- Status Closed
- Percent Complete
- Task Type Bug Report
- Category Base system
- Assigned To No-one
- Operating System All
- Severity Medium
- Priority Very Low
- Reported Version Trunk
- Due in Version Undecided
-
Due Date
Undecided
- Private
Opened by Sven Schönhoff - 15.01.2017
Last edited by Ted Hess - 07.02.2017
FS#391 - dnsmasq stops working properly if the fastest upstream DNS server returns a server failure
- Device problem occurs on
Reproduced on TP-Link 1043nd v1 and TP-Link Archer C7 v2.
- Software versions of LEDE release, packages, etc.
Reboot (SNAPSHOT, r2961-5b089e4)
Dnsmasq version 2.76
- Steps to reproduce
Fastest upstream DNS server returns a server failure.
My provider is having some difficulties with his DNS servers this week.

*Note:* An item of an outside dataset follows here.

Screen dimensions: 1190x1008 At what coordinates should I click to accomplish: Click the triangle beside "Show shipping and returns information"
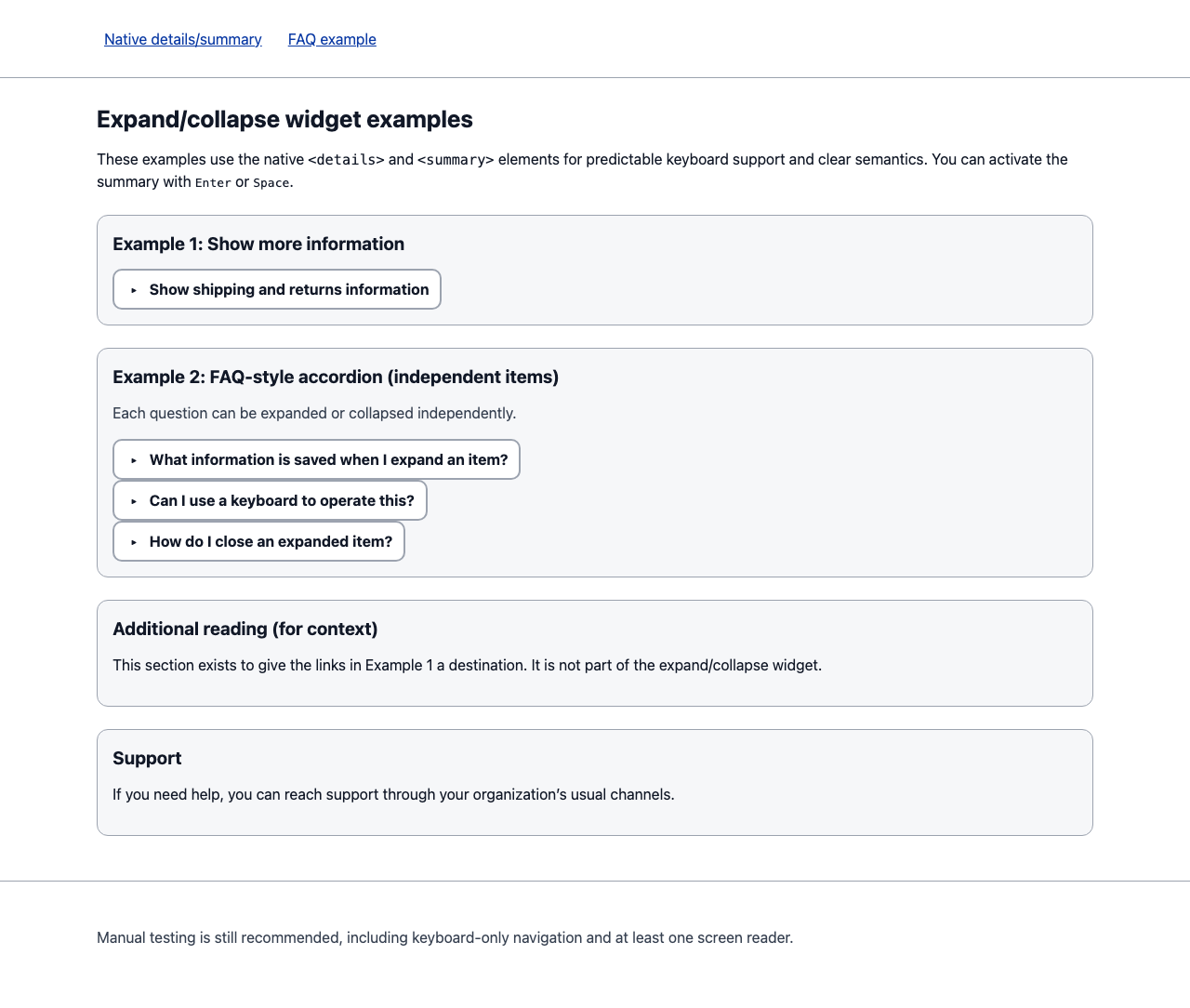click(x=134, y=290)
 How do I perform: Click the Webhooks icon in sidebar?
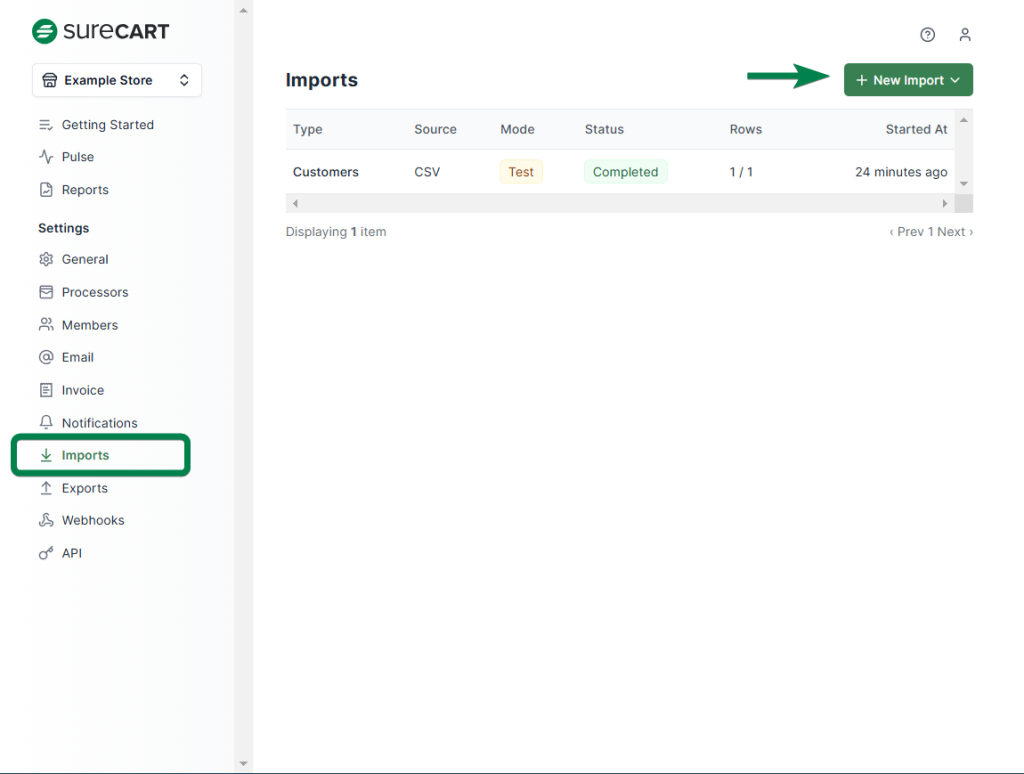46,520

I noticed that if the fastest DNS server returns a server failure dnsmasq stops working properly because it ignores the replys of the slower DNS servers.
In google chrome
ERR_NAME_RESOLUTION_FAILED
appears and nslookup returns
** server can't find google.com: SERVFAIL
I don’t use strict-order and it doesn’t matter if the faulty upstream DNS server is the first or the last entry in the config as long as it returns the fastest reply.
I had to delete the upstream DNS server which returns the server failure from my config to get dnsmasq working again.
I was able to create a tcpdump and syslog while the DNS server 83.169.185.162 returned a server failure today.
- You can see in syslog.txt that the reply messages are missing until I delete 83.169.185.162 from the config.
- The tcpdump wan.pcap shows that 83.169.185.162 returns the fastest reply with a server failure and that the other DNS servers work properly but dnsmasq seems to ignore their replys.
Something similar happens to me from time to time. I'm a Gentoo user, and one of the nameservers for the gentoo.org domain seems to be unreliable. When it is down, it's near impossible for me to resolve anything in said domain.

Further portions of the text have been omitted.